Gun control advocates should withhold their outrage, however. They love to refer to the well regulated militia portion of the text, and herein those of us who support rights can find a salvation from undesirable effects by taking the whole amendment into consideration.
Since as indicated warships are addressed in another part of the Constitution and the right protected by the Second Amendment deals with bearable objects, there is the implication that “arms” requires analysis. What arms are intended?
The “well regulated” portion of the amendment is debated endlessly, and the reality is that both gun control and gun rights advocates are correct: Regulate, in the language of the day, could mean both ordered according to a set of rules and tempered for accuracy. But the inclusion of a militia is helpful. Militias throughout history have been made up of citizens who are not professional soldiers but who are ready to come to their nation’s aid if needed during armed conflict. Levels of organization have varied, but such citizens were generally expected to work in practice on their own time of such martial arts as would be useful for militia service and often to provide their own weapons both for that training and when called up.
There we may dispense with any nuclear devices. Even if it were practical to learn to use nukes on one’s own, the industrial capacity to make such gadgets is beyond what a citizen-soldier is likely to have. And since we must take effects into account, even conventional explosives are generally beyond the pale, given their propensity to knock things over and to start blazes.
Personal weapons—weapons that an individual human being can carry and whose effect can be limited to one opponent at a time—are, by contrast, eminently suitable for militia service and are thus protected under a comprehensive reading of the Second Amendment. This, for the gun control advocates, includes such weapons of war as a single person can both handle individually and engage in practice with outside of government ranges. So yes, full-auto guns are included. As are such magazines for rifles, shotguns, and pistols as are commonly available. So are suppressors. And short-barreled rifles. The list goes on.
Thus, gun control advocates have laid siege to their own position by attempting to ban what they refer to as weapons of war.

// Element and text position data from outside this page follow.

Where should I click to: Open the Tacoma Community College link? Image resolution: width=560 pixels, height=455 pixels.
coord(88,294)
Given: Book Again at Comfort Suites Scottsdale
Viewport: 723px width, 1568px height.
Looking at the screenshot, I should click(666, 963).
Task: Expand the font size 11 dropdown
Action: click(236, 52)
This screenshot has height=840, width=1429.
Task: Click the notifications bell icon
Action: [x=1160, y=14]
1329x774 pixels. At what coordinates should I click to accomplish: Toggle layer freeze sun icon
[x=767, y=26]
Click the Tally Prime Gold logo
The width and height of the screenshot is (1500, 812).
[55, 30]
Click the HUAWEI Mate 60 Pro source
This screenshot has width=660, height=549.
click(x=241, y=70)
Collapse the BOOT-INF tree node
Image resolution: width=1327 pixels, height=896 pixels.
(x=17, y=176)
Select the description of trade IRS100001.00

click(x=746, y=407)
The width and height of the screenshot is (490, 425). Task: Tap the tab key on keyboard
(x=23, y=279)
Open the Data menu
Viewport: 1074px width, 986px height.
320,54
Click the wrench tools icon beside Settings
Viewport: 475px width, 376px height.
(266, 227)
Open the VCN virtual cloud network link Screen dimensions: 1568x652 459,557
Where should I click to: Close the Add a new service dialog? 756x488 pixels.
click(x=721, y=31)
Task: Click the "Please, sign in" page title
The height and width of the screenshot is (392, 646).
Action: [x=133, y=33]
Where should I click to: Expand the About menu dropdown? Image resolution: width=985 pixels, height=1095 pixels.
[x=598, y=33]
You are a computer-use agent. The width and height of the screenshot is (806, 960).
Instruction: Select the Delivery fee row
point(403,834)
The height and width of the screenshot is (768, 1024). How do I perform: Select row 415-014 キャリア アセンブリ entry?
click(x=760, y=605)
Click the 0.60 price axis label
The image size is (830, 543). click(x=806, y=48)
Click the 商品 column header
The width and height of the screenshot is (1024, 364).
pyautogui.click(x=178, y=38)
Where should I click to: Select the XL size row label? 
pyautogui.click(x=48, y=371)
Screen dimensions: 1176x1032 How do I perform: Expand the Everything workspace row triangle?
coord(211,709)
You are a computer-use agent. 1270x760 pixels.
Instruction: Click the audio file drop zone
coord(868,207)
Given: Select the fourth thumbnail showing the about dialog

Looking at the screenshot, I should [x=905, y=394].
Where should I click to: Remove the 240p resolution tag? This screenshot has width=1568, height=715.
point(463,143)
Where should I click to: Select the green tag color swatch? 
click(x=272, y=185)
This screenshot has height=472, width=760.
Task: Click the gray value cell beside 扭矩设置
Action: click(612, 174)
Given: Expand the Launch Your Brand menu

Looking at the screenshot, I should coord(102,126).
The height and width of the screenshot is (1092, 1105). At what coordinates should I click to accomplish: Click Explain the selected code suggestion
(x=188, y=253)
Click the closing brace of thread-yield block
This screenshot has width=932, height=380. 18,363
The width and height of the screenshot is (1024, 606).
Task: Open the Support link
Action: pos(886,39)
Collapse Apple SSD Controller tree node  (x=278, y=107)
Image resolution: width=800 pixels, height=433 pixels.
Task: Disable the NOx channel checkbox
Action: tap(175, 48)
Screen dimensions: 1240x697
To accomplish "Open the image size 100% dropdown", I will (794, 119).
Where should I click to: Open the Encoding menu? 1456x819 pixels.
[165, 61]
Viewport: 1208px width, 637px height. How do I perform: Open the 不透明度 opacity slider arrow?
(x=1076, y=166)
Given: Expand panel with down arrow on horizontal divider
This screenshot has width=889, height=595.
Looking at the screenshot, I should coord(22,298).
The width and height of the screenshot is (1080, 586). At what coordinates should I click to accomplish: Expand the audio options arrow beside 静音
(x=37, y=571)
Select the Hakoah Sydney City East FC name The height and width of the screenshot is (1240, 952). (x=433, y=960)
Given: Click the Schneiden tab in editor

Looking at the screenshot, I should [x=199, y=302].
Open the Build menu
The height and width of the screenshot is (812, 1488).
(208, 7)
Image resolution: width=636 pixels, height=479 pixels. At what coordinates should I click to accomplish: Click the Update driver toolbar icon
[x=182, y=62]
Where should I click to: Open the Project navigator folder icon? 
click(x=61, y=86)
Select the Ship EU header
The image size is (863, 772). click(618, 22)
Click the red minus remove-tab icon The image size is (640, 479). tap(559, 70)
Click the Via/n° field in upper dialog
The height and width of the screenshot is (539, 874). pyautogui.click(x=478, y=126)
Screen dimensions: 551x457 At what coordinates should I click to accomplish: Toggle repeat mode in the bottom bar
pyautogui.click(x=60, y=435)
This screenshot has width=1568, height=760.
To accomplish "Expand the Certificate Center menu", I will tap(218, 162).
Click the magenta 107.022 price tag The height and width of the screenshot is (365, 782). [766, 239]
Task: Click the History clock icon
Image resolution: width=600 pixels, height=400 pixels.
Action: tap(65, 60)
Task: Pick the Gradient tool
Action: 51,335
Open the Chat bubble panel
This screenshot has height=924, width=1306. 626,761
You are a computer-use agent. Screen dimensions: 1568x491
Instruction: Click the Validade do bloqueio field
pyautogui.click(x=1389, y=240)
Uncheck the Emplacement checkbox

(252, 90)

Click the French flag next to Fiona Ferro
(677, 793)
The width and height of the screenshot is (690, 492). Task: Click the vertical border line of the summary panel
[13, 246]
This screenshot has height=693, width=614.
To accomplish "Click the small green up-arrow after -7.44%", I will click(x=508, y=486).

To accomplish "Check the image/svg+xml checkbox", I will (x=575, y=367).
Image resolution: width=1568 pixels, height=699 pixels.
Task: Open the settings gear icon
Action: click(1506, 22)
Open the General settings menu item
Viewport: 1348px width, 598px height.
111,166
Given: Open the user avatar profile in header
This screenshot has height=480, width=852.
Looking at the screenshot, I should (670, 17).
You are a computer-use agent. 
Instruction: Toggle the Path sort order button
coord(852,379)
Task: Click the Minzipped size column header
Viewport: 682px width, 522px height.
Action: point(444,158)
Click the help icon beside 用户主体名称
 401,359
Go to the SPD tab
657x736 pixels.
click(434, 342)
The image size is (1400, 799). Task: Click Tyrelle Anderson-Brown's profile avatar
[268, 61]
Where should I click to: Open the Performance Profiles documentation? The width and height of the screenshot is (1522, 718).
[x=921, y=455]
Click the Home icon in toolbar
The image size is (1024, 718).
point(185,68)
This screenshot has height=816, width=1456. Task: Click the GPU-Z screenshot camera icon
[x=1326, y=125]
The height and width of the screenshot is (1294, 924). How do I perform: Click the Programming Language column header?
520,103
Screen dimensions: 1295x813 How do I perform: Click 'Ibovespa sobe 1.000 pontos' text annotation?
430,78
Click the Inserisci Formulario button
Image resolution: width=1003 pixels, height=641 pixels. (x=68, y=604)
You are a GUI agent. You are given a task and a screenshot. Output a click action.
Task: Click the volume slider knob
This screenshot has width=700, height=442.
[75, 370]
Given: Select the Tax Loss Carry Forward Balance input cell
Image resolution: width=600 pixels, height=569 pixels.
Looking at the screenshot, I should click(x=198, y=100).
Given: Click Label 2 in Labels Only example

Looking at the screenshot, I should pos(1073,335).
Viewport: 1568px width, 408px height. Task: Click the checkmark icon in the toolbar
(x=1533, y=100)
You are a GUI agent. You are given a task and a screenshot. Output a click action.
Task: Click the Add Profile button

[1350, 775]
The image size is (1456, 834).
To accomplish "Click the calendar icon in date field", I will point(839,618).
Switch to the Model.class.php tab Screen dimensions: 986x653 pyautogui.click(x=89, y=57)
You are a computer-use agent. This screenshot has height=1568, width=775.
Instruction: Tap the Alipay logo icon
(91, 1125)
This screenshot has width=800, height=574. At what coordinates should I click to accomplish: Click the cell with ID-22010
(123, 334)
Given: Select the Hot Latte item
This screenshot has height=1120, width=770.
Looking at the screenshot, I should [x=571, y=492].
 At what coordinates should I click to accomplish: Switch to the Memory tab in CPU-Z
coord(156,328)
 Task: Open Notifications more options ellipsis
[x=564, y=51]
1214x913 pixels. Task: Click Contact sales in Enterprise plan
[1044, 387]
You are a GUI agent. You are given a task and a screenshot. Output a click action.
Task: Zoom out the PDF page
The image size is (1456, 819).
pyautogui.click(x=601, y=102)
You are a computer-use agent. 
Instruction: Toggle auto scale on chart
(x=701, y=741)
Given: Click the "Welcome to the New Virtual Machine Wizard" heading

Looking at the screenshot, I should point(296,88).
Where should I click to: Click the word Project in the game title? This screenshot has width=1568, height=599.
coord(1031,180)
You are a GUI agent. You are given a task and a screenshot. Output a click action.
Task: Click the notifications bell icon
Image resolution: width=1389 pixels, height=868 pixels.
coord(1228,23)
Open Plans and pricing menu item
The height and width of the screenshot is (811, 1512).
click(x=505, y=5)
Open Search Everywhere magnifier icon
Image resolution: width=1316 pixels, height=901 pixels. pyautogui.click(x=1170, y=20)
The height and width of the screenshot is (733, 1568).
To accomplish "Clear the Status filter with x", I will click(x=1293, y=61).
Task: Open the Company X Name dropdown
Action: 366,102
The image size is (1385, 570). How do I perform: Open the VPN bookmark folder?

If a weapon is 1) useful in war and 2) of such design as a single person can operate in the terms discussed above, it is beyond question that under the Second Amendment that each of us has a right to possess it.
In terms of nuclear weapons, it’s also worth noting the common law tradition. Weapons which were “dangerous and unusual” could be, and can be under current interpretation, restricted. Now, anti-rights types would surely try to do too much with that and say “oh well an AR-15 is dangerous!” But despite these lame attempts at distorting the common law, I think we can at least say a nuclear weapon would be both particularly dangerous, and unusual even in actual warfare. Just another litmus test to discern what may be limited outside of the “bearable arms” thought process.